The 21st century workforce is resilient, adaptable, confident, collaborative, innovative, engaged and able to face the future. But poor wellbeing and poor productivity are often the result of overwork, low trust in organisations and mental health issues.
Stress is reported to be more common in workers aged 25+ and more than 25% say their health has been compromised because of stress and they are less productive at work.
Why are millennials feeling more stressed than older workers? Perhaps because they are carving out their career path and wanting to make a good impression in their first job? Maybe the employers’ expectations are that they can handle any amount of work and the pressure that comes with it?

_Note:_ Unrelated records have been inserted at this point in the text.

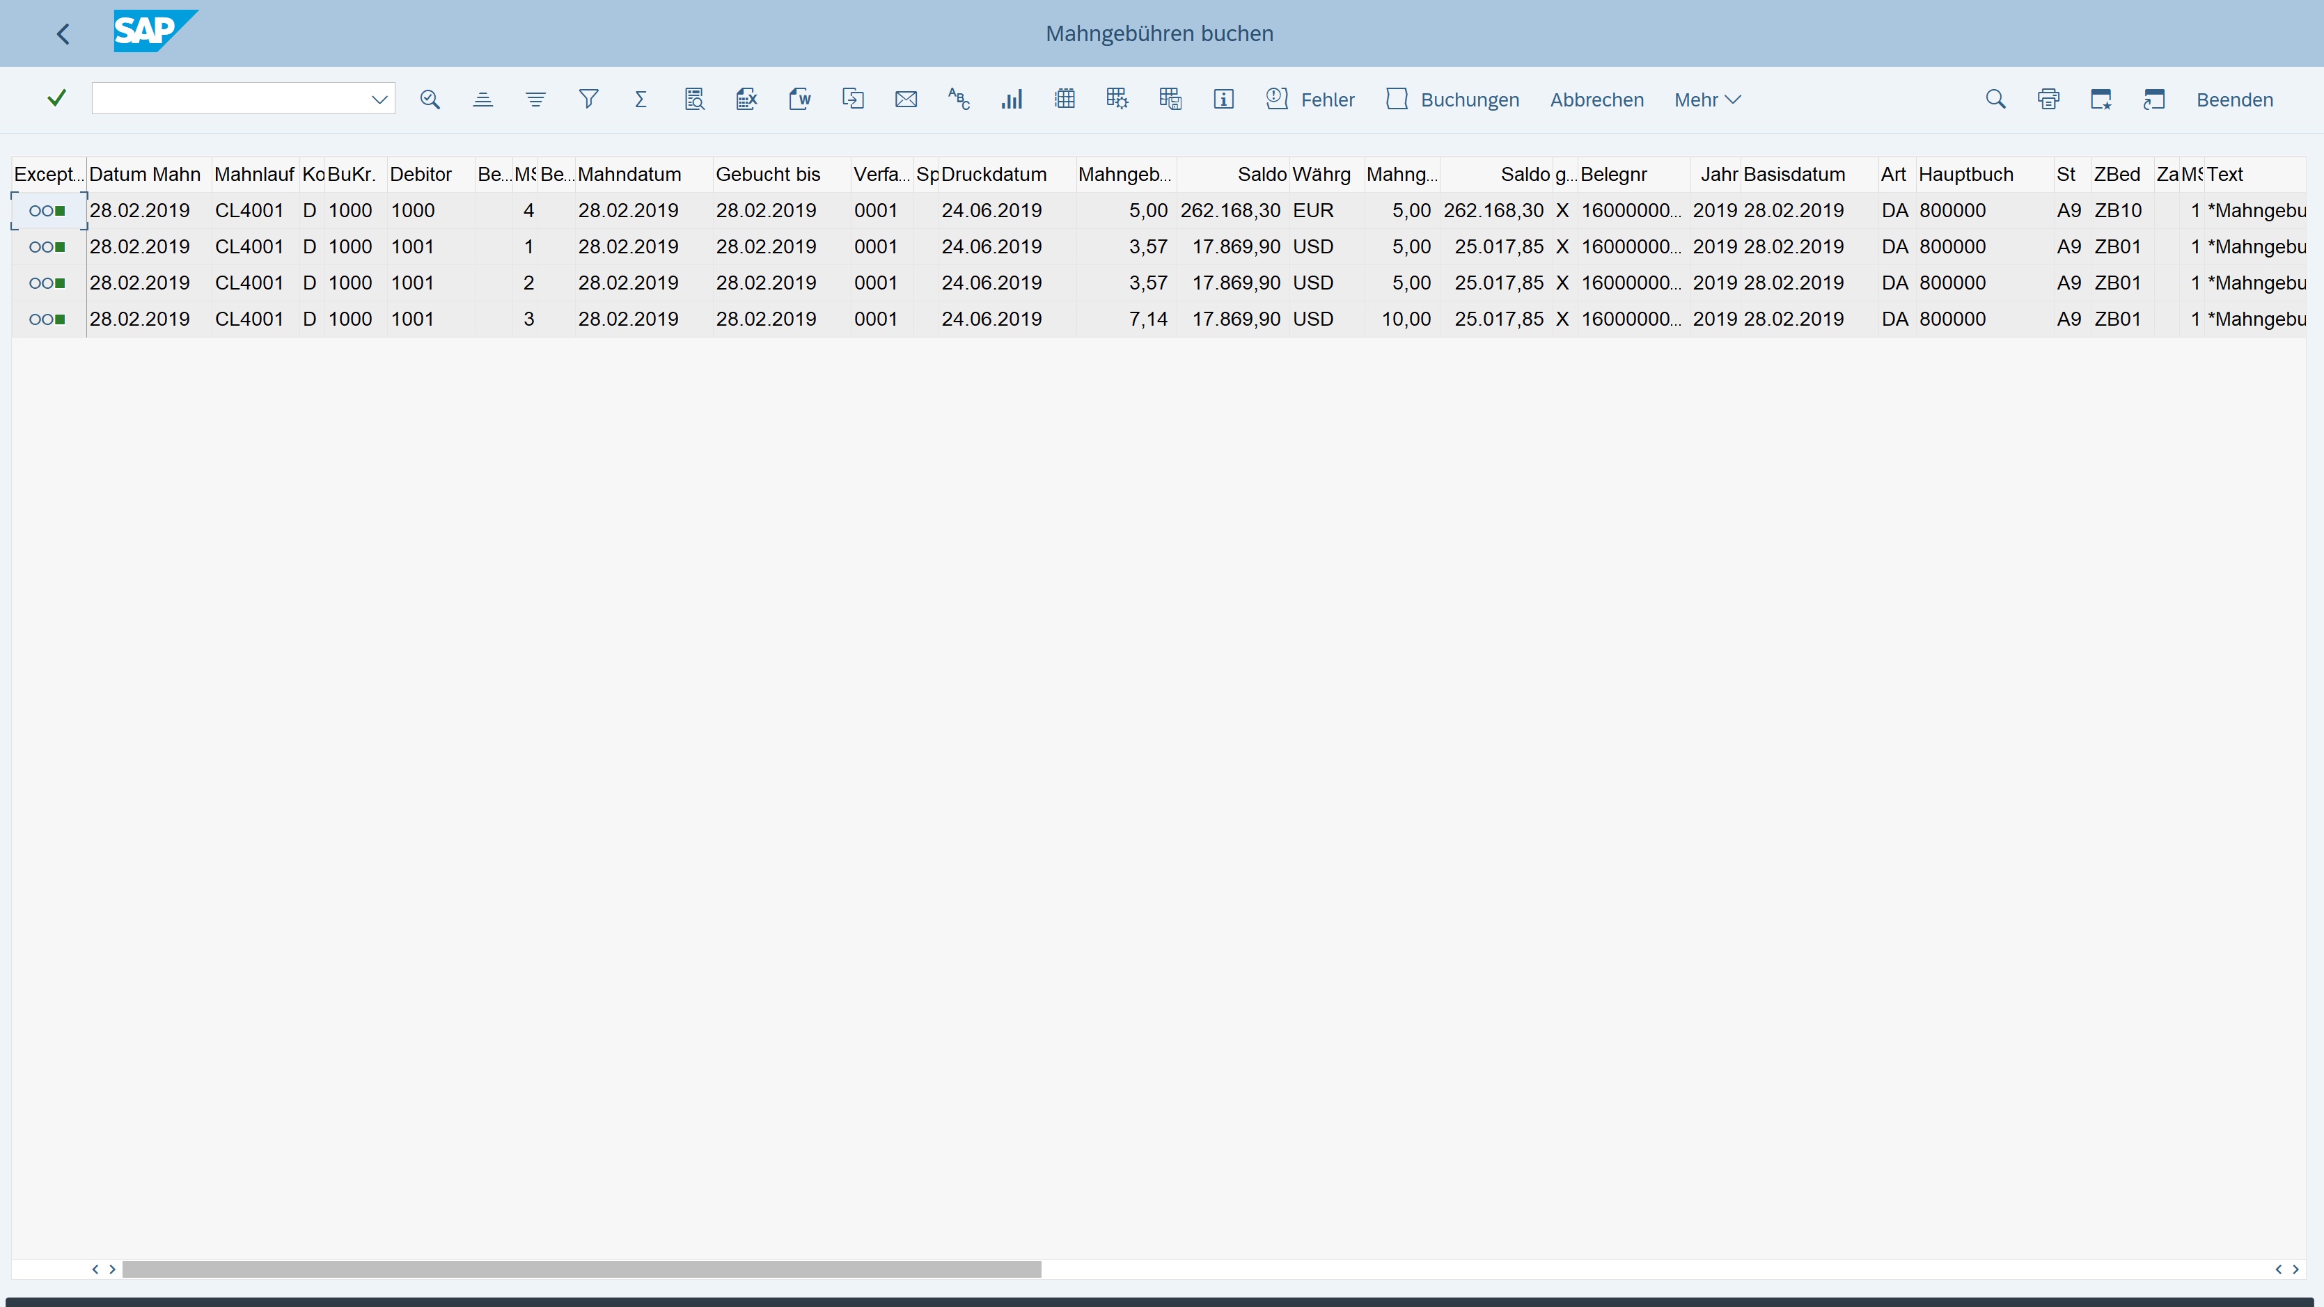Click the sigma total icon
2324x1307 pixels.
click(x=641, y=99)
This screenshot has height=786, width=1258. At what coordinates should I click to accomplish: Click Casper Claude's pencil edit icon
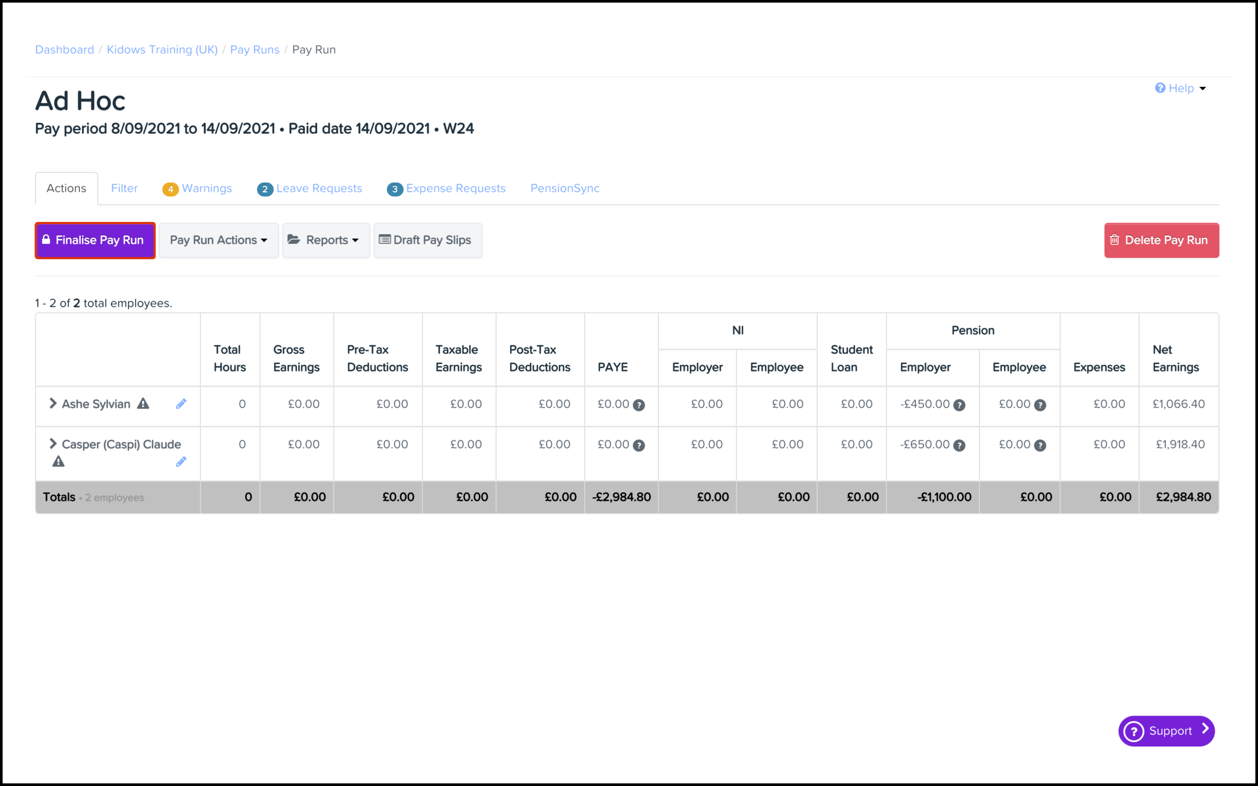(x=181, y=462)
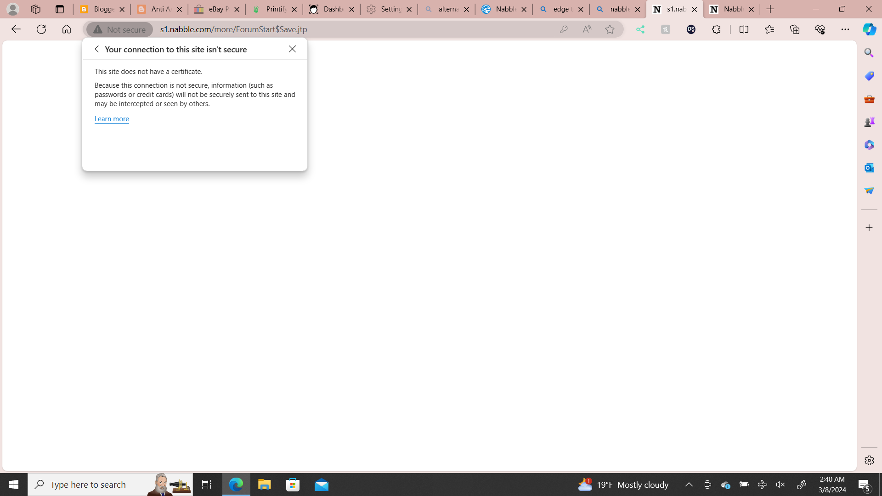Switch to the eBay browser tab
This screenshot has width=882, height=496.
(x=216, y=9)
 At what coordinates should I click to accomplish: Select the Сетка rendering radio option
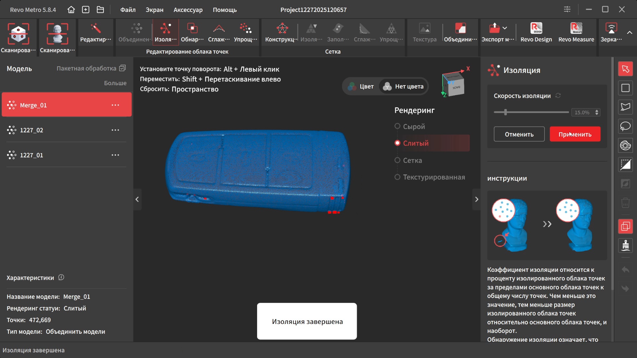(397, 160)
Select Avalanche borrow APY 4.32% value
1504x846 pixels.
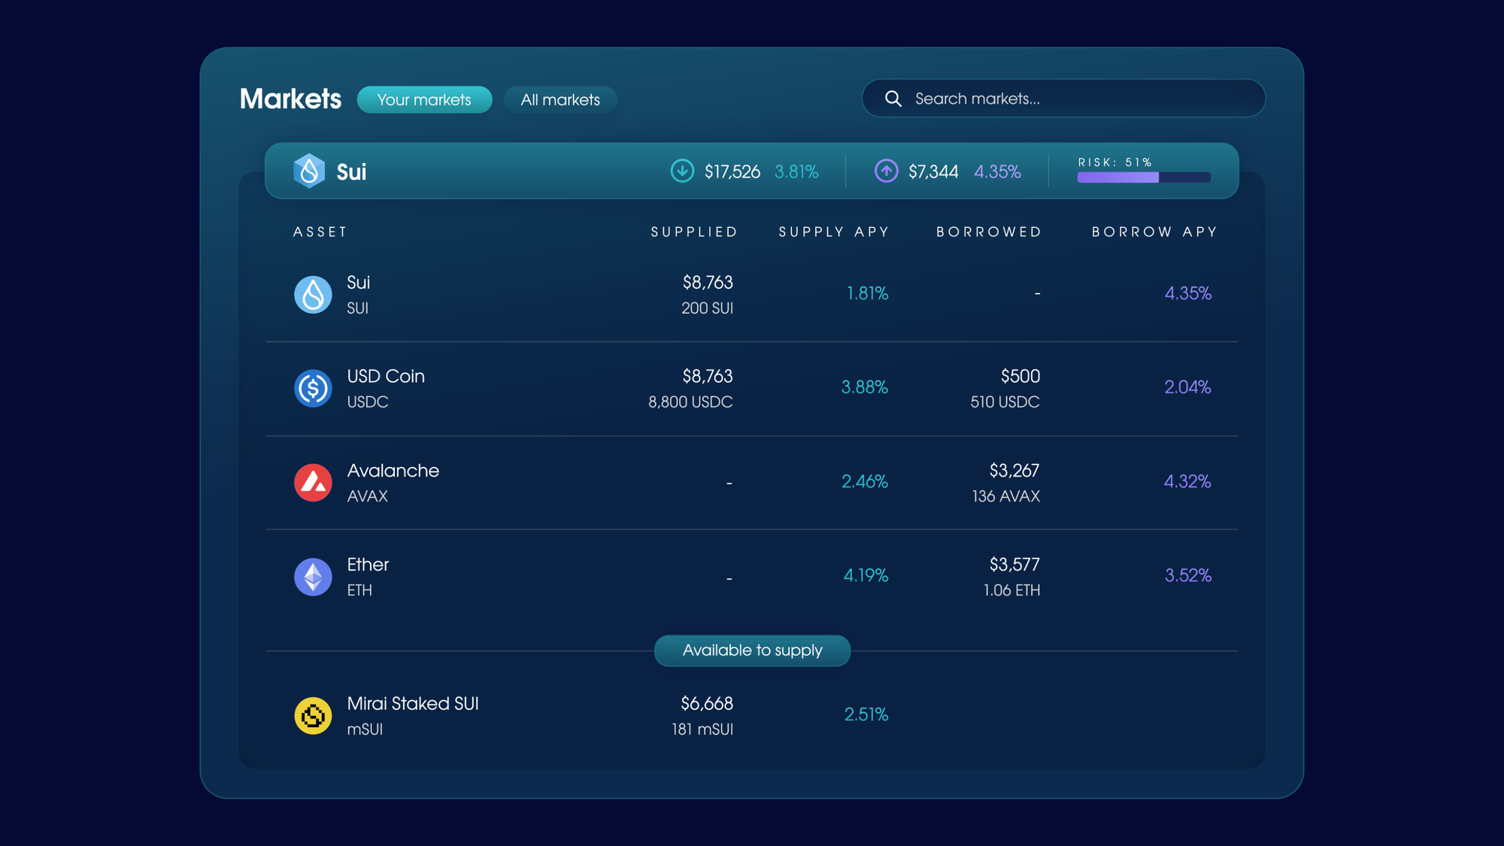click(1187, 481)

The truth is that younger workers are dealing with multiple pressures including long hours, difficult relationships at work, financial worries and bullying.
Resilience is something we all need and there have recently been comments in the media that millennials don’t have it. But what does resilience actually mean? It is the ability to recover quickly or ‘bounce back’ from a difficult situation. It is not being able to put up with an unlimited amount of pressure. No person can or should have to do that.
How can millennials manage stress at work?
Individuals need to take control, be able to step back and ask what is important to them?
Balancing work, family, social life and personal activities is important for everyone and no less for younger people. It is essential that millennials don’t lose sight of their career and life goals when the pressure of work is mounting. If there is a problem you need to be able to talk about it with your manager.
Identifying where the pressure points are, and, importantly, offering solutions to issues, are all part of working life and something which most of us have to deal with at some point. Your age should not be a barrier to being able to speak up. You have a voice, so use it.
5 things you can do to minimise stress at work:
- Use technology mindfully – use apps and tools for reminding you to take breaks and tips for time management and dealing with stress – and then don’t use it in the evenings for checking emails etc.
- Have regular check-ins with your manager to talk about how things are going and give any early indications if you feel pressure or stress.
- Start a lunchtime walking group or powwow at your workplace to talk about any issues affecting you and your peers at work.
- Print off the Address your Stress poster from a campaign run by Mental Health First Aid and stick it up in your staff room or kitchen.
- Request a ‘buddy’ if you don’t have one at work, someone older who has been there for longer than you and may be able to give you some insight into how to deal with your work, your manager or other colleagues.